Nick, kimliğini ortaya çıkarabilecek mızrak veya yumruk silahlarından hiçbirini yanında taşımıyordu, bu da menzilli bir silahı olmadığı anlamına geliyordu.
Nick bir karar vermek zorundaydı.
Tereddüt edecek zaman yoktu!
Düşünmeden, sağındaki gri örümceği yakaladı ve Extractor'a fırlattı.
Extractor, Nick'e dönmeden önce, görüş alanı gri Specter ile doldu.
Bir saniye sonra, etrafında turuncu bir Bariyer belirdi.
CRK!
Ancak Gri Oda dönmeye başladı ve Bariyeri kırdı.
Extractor tüm Zephyx'ini kaybettiğinde, gücünü kaybetti ve yere yığıldı.
Gri Oda onun üzerine indi, kafasına doğru yürüdü ve üzerine çöktü.

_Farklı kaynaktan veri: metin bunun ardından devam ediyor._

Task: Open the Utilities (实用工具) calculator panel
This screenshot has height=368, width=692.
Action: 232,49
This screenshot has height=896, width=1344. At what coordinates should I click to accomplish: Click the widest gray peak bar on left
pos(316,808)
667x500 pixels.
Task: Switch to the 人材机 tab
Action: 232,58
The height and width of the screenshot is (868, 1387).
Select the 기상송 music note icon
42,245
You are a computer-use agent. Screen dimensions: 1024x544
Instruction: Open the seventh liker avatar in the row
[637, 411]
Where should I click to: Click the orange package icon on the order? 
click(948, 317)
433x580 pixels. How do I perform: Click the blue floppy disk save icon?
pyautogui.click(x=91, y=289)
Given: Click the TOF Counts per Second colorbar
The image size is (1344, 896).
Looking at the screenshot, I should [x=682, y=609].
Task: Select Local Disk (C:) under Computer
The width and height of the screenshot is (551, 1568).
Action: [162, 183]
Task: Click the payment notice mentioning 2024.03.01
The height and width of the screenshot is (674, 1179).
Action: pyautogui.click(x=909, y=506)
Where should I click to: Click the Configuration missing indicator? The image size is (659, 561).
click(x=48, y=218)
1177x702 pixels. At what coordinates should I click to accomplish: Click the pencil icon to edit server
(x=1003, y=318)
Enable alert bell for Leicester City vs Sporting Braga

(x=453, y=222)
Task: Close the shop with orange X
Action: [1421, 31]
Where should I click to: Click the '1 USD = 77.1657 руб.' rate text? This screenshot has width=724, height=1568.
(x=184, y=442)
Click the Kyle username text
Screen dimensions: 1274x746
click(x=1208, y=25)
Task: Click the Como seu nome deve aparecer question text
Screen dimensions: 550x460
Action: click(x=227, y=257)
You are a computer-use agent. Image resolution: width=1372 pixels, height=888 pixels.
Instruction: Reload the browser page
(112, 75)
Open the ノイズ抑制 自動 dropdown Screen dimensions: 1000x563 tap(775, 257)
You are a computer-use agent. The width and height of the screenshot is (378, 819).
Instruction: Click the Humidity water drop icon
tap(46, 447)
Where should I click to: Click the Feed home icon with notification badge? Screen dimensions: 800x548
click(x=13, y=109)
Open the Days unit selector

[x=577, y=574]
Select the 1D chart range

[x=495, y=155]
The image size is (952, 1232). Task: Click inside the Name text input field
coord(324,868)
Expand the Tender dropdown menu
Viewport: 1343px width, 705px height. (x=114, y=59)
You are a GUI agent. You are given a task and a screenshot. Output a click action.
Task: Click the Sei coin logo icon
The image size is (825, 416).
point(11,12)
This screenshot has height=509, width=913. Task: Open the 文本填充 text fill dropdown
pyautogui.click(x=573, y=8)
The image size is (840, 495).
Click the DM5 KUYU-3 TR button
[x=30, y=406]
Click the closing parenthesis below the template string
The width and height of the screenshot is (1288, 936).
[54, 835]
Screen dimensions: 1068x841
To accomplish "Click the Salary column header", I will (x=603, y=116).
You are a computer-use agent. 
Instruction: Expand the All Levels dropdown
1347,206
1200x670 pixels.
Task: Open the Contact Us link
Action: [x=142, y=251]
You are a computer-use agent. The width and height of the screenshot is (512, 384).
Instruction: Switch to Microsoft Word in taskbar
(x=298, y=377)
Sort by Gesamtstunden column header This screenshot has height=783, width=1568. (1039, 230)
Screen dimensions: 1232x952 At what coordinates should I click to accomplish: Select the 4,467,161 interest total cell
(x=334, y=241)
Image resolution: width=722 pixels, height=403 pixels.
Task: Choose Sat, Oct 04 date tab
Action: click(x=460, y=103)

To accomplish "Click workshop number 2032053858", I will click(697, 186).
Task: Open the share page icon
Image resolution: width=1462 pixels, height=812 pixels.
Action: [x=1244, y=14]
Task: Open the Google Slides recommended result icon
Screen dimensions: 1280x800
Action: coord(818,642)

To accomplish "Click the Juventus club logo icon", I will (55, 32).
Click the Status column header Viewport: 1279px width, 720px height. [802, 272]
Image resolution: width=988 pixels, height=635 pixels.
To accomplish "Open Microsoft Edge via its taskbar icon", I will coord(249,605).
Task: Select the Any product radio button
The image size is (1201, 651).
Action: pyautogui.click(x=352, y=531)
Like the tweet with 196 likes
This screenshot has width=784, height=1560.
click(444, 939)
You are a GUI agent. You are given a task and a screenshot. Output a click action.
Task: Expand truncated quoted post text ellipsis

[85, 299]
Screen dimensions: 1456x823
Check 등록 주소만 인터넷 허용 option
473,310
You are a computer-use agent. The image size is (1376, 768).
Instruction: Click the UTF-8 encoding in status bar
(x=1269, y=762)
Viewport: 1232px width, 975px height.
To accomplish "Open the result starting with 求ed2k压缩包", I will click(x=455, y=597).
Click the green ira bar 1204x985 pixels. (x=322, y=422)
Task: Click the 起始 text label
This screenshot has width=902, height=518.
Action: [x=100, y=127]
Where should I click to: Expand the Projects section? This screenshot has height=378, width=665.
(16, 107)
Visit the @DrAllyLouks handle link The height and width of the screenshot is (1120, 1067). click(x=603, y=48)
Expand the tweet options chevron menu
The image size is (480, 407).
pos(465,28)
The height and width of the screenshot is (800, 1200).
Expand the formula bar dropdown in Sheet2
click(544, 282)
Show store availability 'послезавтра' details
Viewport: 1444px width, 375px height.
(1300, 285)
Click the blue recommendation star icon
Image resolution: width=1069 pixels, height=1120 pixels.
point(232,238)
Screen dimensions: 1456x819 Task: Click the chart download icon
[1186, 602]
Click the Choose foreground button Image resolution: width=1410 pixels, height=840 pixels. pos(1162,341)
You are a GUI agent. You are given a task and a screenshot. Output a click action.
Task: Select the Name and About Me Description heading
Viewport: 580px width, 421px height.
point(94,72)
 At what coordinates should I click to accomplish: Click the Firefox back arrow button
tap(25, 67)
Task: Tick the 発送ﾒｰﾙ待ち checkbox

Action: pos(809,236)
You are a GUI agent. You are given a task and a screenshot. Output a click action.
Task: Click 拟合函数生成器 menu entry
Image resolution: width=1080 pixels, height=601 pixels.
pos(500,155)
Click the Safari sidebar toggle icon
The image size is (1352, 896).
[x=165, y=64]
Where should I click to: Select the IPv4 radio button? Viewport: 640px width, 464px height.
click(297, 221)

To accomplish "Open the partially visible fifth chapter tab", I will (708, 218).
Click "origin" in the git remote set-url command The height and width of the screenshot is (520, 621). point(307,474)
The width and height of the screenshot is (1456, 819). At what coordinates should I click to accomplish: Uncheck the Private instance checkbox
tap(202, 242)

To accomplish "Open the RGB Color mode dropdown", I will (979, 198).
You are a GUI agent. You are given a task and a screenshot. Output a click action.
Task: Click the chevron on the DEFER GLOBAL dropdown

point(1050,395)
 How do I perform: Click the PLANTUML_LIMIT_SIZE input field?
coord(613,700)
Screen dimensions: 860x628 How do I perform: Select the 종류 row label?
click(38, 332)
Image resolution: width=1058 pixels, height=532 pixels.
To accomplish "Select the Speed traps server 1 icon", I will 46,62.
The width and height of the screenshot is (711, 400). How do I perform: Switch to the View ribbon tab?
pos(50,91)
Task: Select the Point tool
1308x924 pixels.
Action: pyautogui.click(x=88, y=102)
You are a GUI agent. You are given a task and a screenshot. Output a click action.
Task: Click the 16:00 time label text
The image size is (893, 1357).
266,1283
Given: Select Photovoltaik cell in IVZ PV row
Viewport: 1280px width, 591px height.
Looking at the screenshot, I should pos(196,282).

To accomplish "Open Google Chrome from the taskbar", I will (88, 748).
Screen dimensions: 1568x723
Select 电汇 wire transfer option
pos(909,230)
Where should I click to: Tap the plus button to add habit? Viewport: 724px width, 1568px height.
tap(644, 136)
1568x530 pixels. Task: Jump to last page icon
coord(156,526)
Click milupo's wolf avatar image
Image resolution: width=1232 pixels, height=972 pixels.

Nick rahat bir nefes aldı.
"Üzgünüm," dedi. "Hızlı davranmam gerekiyordu."
Gri Oda cevap vermedi ve bilinçsiz Extractor'ın kafasının üzerinde oturmaya devam etti.
Nick, Grey Room'un herhangi bir şikayeti olmadığını düşündü.
Kadını yığının üstüne koyduktan sonra Nick çıkışa doğru koşmaya devam etti.
"Ooooh, bu çok güzel!" dedi Parazit, Nick'in sekiz cesetle odaya girdiğini görünce.
"Üzgünüm, zaman doldu," dedi Nick, Extractor'ı öldürürken.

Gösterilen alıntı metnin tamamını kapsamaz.